:: Task to carry out ::
A word-for-word transcript of every entry is required.

*** Opening of Records provided ***

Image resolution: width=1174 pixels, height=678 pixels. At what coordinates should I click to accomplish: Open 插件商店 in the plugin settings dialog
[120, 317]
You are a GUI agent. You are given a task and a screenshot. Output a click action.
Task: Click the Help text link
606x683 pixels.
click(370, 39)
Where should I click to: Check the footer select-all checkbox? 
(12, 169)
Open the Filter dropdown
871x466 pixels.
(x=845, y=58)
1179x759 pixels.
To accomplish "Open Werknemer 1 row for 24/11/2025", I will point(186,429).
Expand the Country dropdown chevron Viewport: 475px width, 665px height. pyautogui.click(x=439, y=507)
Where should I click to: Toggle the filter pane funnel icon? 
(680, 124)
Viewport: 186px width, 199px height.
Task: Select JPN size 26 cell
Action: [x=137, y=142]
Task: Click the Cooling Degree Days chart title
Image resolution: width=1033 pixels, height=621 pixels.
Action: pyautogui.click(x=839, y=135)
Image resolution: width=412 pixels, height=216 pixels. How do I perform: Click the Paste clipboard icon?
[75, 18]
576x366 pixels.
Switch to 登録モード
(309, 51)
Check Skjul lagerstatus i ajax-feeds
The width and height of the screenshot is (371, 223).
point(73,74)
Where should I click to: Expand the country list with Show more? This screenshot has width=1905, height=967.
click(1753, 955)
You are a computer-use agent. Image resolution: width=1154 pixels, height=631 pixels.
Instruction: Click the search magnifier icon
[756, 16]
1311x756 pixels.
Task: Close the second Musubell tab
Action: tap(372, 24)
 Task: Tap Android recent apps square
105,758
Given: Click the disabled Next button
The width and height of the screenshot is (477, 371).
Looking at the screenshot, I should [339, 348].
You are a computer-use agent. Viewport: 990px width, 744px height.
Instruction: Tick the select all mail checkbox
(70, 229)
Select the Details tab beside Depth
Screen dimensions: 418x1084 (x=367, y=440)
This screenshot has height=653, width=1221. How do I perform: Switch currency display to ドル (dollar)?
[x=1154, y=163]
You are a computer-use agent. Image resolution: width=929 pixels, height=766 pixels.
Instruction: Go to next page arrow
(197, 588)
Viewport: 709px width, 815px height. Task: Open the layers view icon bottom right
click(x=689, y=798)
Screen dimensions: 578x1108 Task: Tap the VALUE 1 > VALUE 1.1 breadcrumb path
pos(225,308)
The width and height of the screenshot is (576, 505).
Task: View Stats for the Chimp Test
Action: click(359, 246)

*** Close of Records provided ***

:: Task result ::
Image resolution: width=1174 pixels, height=678 pixels. At what coordinates should I click to accomplish: Open 插件商店 in the plugin settings dialog
[120, 317]
You are a GUI agent. You are given a task and a screenshot. Output a click action.
Task: Click the Help text link
606x683 pixels.
click(370, 39)
Where should I click to: Check the footer select-all checkbox? 
(12, 169)
Open the Filter dropdown
871x466 pixels.
(x=845, y=58)
1179x759 pixels.
To accomplish "Open Werknemer 1 row for 24/11/2025", I will point(186,429).
Expand the Country dropdown chevron Viewport: 475px width, 665px height. pyautogui.click(x=439, y=507)
Where should I click to: Toggle the filter pane funnel icon? 
(680, 124)
Viewport: 186px width, 199px height.
Task: Select JPN size 26 cell
Action: [x=137, y=142]
Task: Click the Cooling Degree Days chart title
Image resolution: width=1033 pixels, height=621 pixels.
Action: pyautogui.click(x=839, y=135)
Image resolution: width=412 pixels, height=216 pixels. How do I perform: Click the Paste clipboard icon?
[75, 18]
576x366 pixels.
Switch to 登録モード
(309, 51)
Check Skjul lagerstatus i ajax-feeds
The width and height of the screenshot is (371, 223).
point(73,74)
Where should I click to: Expand the country list with Show more? This screenshot has width=1905, height=967.
click(1753, 955)
You are a computer-use agent. Image resolution: width=1154 pixels, height=631 pixels.
Instruction: Click the search magnifier icon
[756, 16]
1311x756 pixels.
Task: Close the second Musubell tab
Action: tap(372, 24)
 Task: Tap Android recent apps square
105,758
Given: Click the disabled Next button
The width and height of the screenshot is (477, 371).
Looking at the screenshot, I should [339, 348].
You are a computer-use agent. Viewport: 990px width, 744px height.
Instruction: Tick the select all mail checkbox
(70, 229)
Select the Details tab beside Depth
Screen dimensions: 418x1084 (x=367, y=440)
This screenshot has height=653, width=1221. How do I perform: Switch currency display to ドル (dollar)?
[x=1154, y=163]
You are a computer-use agent. Image resolution: width=929 pixels, height=766 pixels.
Instruction: Go to next page arrow
(197, 588)
Viewport: 709px width, 815px height. Task: Open the layers view icon bottom right
click(x=689, y=798)
Screen dimensions: 578x1108 Task: Tap the VALUE 1 > VALUE 1.1 breadcrumb path
pos(225,308)
The width and height of the screenshot is (576, 505).
Task: View Stats for the Chimp Test
Action: click(359, 246)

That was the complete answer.